Please extend the passage below about getting a home loan, picking up right after its final sentence.

§ Source passage:
•••••

Need A Home Loan? Here’s What You Need To Do
The work of a serious homebuyer begins in a lender’s office. Unless you are some filthy-rich millionaire you cannot afford to have ‘your people’ do all the work and paperwork on your behalf. You probably also need a home loan to get your bearings, otherwise you will be unable to get that house you so desire. Why? Because you will lack full down payment options due to insufficient dough, moolah, money; you get the idea.
There is nothing to feel low about, in fact the harder you work to land your new home the more you will value it in the years to come and the more inspired you will be to pay off its EMIs and clear that debt. That house will finally be all yours at the end of this maze. The statistics we share below can vary from country to country; we stuck in some American examples here and there to reveal current market standards and where India could be heading in the near future.

•••••

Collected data
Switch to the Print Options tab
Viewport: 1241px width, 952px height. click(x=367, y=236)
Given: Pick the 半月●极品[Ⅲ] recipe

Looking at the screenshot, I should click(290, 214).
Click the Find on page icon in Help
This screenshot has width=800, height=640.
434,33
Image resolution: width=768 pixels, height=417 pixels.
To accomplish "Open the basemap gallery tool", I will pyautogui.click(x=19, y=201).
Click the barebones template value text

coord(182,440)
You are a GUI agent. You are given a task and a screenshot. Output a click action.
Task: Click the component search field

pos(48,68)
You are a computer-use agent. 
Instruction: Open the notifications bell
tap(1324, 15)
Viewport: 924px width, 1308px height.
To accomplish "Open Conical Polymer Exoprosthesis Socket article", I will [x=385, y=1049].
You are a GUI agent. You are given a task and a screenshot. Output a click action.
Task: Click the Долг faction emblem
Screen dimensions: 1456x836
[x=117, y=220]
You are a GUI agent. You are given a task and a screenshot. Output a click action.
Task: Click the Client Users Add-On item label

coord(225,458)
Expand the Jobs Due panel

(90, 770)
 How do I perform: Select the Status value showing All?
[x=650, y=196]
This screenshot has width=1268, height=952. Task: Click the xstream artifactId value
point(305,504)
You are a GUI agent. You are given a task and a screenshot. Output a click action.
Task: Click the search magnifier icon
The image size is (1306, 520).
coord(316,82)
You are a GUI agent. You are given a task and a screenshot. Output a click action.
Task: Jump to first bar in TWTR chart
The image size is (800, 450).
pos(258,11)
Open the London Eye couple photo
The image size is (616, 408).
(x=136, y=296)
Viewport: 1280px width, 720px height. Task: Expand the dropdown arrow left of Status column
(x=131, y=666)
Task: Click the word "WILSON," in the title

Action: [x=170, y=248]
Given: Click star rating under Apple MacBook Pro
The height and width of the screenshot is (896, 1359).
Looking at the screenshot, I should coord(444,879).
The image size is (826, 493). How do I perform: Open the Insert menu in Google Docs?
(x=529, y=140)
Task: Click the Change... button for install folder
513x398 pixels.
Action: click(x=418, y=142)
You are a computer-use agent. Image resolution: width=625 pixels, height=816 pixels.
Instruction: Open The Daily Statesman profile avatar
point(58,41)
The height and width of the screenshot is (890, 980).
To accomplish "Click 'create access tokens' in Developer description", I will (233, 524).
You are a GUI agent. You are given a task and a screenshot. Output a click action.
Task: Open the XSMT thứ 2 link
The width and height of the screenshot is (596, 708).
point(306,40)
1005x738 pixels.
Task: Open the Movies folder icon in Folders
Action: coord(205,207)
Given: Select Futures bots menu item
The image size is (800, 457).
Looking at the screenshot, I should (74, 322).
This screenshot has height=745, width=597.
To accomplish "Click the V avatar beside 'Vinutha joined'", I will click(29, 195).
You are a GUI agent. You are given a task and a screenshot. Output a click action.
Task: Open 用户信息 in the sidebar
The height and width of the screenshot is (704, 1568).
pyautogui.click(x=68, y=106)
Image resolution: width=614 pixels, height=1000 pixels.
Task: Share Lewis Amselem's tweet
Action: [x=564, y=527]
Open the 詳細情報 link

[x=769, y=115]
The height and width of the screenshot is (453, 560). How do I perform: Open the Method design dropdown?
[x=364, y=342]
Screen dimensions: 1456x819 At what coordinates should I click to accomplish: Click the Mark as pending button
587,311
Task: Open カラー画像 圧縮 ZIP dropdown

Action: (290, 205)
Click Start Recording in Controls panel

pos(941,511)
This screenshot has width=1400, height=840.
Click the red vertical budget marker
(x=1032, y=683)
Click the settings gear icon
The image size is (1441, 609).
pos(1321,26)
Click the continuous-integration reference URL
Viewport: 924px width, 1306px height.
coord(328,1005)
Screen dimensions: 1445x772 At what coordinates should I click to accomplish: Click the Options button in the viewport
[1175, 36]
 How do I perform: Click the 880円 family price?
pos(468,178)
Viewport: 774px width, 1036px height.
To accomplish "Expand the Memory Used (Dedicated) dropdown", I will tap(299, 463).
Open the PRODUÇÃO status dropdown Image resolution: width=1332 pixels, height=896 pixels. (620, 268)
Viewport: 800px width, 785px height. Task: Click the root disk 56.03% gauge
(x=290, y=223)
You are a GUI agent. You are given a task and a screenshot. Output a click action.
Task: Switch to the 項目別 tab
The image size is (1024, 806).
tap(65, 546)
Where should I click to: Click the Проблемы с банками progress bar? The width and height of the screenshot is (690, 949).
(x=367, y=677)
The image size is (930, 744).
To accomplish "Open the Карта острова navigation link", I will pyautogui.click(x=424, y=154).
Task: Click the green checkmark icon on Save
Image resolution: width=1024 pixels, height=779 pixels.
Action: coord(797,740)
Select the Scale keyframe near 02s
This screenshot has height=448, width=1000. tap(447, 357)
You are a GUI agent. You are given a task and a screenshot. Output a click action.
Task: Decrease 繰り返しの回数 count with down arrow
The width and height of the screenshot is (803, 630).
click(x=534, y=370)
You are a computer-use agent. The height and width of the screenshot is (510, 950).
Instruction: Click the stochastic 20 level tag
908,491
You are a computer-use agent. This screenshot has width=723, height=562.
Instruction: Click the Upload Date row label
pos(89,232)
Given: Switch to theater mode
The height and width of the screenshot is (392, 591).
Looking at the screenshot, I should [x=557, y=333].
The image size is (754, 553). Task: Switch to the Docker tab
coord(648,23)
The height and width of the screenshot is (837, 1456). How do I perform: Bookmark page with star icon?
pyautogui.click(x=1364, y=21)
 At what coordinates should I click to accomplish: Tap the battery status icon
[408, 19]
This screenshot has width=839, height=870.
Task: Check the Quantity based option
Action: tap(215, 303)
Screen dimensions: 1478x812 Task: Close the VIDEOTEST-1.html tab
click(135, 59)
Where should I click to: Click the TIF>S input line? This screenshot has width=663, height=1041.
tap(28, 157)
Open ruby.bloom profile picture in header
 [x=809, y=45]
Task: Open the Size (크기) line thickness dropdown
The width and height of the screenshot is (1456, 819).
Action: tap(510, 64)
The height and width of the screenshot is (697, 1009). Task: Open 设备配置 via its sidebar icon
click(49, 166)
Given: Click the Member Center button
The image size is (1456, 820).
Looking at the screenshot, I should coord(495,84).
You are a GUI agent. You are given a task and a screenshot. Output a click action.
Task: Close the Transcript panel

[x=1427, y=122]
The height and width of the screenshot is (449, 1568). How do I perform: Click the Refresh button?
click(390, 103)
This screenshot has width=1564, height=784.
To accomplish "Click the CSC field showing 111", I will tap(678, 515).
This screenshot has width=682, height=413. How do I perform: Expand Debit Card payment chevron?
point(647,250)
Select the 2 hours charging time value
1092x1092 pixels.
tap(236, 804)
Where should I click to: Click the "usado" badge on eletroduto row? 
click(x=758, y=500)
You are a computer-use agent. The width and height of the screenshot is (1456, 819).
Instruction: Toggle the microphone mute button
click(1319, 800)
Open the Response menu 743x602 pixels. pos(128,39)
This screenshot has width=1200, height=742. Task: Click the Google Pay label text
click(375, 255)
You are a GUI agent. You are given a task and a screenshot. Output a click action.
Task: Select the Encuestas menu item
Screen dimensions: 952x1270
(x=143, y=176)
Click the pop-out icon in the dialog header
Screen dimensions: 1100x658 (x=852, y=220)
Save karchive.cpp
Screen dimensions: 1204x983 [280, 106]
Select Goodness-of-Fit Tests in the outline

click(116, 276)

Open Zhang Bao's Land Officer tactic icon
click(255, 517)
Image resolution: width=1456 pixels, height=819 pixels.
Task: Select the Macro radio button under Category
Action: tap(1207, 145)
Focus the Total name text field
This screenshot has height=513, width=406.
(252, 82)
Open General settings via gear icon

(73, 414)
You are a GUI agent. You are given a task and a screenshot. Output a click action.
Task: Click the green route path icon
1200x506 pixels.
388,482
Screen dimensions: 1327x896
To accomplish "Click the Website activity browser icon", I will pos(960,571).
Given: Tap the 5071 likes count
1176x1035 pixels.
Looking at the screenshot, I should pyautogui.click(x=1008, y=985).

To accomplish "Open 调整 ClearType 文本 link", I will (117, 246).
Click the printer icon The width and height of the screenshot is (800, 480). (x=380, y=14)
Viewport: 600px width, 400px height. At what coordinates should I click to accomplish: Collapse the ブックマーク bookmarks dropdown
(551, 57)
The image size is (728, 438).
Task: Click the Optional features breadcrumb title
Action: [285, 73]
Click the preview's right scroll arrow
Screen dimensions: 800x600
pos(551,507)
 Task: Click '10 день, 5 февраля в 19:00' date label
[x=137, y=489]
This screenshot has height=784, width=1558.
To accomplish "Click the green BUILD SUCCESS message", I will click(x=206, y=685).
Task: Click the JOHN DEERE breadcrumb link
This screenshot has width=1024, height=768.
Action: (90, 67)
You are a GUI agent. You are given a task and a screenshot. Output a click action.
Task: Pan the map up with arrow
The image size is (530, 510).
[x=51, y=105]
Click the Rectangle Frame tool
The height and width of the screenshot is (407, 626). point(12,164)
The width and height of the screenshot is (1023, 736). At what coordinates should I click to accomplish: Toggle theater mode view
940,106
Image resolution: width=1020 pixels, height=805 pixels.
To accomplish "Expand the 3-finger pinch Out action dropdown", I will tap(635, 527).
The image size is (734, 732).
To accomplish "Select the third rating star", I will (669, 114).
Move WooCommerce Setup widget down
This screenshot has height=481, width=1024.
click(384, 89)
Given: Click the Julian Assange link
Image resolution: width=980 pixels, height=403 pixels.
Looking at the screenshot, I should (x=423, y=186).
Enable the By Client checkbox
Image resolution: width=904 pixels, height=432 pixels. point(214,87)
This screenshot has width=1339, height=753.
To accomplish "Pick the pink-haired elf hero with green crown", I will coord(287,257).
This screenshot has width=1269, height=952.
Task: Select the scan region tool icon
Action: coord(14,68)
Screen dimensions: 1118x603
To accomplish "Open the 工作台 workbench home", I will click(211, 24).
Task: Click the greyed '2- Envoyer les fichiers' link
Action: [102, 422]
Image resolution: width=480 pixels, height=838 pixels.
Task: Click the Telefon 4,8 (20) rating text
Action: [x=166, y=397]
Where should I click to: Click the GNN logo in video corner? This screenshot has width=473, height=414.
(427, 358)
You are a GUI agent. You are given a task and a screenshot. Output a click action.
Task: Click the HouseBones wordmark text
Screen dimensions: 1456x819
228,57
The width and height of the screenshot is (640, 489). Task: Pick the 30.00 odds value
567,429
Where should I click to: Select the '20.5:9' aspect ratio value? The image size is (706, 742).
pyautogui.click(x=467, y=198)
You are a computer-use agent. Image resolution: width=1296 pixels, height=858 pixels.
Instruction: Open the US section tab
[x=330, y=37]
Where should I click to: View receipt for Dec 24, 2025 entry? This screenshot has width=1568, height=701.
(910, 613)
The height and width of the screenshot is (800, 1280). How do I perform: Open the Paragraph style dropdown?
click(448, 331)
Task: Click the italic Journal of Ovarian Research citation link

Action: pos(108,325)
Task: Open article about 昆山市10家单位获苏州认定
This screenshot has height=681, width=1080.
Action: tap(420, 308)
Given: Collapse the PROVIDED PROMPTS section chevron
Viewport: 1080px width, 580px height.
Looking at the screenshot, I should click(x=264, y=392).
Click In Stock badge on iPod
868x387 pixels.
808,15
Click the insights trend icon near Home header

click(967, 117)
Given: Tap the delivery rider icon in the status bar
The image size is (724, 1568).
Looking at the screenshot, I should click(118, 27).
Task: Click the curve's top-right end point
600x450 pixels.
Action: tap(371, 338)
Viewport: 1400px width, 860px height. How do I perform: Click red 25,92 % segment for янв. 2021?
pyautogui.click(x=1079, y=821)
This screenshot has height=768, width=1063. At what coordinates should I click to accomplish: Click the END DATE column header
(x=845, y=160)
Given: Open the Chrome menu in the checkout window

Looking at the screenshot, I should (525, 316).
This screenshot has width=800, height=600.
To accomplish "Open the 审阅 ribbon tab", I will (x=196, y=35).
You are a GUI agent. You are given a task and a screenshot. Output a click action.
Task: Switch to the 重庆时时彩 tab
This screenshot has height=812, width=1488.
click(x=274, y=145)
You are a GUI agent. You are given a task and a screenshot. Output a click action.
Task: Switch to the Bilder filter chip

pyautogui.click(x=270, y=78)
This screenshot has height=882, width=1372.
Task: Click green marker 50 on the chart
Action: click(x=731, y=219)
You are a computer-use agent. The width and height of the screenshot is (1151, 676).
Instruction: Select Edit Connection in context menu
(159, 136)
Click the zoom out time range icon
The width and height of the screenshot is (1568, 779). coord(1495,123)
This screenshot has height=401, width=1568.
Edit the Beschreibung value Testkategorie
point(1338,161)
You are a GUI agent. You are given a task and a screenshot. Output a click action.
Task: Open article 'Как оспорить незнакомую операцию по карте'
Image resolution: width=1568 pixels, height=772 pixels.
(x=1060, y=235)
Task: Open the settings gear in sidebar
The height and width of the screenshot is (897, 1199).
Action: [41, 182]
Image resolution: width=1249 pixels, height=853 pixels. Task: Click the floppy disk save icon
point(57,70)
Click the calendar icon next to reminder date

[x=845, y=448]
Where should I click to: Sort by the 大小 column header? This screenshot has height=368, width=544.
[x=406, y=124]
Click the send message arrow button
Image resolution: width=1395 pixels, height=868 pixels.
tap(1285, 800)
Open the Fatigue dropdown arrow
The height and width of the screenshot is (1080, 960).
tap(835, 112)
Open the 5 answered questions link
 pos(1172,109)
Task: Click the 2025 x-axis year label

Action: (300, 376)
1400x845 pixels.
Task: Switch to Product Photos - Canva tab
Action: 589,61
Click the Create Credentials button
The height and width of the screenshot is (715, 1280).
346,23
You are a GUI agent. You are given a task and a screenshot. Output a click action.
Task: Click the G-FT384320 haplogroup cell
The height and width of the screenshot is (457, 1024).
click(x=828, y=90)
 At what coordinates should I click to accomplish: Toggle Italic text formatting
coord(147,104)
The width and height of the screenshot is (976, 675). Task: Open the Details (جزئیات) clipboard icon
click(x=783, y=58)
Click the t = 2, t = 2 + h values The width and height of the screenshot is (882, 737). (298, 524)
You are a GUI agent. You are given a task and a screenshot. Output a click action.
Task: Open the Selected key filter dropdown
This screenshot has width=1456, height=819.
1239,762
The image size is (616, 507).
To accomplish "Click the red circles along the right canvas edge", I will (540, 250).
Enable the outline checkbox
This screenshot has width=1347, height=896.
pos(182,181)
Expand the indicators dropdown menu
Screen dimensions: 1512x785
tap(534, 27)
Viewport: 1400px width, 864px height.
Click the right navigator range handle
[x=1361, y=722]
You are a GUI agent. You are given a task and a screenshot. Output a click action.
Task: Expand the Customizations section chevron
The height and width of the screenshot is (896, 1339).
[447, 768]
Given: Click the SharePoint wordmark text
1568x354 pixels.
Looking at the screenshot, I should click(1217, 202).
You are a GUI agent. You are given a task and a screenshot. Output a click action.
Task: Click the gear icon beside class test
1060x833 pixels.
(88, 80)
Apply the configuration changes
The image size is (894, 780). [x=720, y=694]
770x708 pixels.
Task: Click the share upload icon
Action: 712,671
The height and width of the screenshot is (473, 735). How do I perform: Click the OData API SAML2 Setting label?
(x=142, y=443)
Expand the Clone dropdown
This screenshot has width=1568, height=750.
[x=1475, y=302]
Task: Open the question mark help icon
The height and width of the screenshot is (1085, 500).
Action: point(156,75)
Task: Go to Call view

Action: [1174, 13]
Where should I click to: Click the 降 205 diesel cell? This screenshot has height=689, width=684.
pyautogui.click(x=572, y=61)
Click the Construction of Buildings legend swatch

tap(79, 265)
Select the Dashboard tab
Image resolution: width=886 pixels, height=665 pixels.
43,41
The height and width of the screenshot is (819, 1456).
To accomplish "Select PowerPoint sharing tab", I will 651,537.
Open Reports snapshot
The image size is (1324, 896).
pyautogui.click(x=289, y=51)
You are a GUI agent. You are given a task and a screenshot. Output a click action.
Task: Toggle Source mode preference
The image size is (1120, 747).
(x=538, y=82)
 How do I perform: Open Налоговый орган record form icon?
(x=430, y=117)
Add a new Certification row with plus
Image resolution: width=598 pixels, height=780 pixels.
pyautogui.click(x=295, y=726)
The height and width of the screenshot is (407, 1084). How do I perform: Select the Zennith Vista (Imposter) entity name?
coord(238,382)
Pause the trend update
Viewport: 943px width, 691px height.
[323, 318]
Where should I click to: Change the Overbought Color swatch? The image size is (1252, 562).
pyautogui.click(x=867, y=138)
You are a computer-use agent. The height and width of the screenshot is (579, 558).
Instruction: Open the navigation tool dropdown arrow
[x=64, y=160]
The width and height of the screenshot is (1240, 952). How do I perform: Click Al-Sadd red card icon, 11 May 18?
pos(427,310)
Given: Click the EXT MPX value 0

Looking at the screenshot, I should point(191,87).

•••••

§ Answer to the exercise:
- First, sit down for a consultation, discuss budgeting, and loan options with your lender
- The lender works on your behalf to see if your desired home is credit-worthy and if its current owners are not neck-deep in debt or other problems. A lot of strange factors can devalue homes, you have no idea the stories these lenders can tell you
- Through the talks you gain keener insight into how much you can borrow and what the house’s price range is
- Then the lender turns the tables and targets you
A. Pre-Qualification & Pre-Approval
The former is simple; it is how much you can afford for the home loan. The latter, however, is slightly more multi-layered. The lender needs to check your credit status and documentation. They usually take about 90 days to approve a certain loan amount and carry out an appraisal. Only after this is approval possible.
B. Proof of Income
You must have seen this coming, so don’t raise those eyebrows. Keep statements ready, the past two years will do just fine. Year-to-date income, pay stubs, any additional income (proof is needed) like bonuses and alimony, and tax returns from the latest two years. It may seem like a lot but then again you are buying a home, which is quite a big responsibility.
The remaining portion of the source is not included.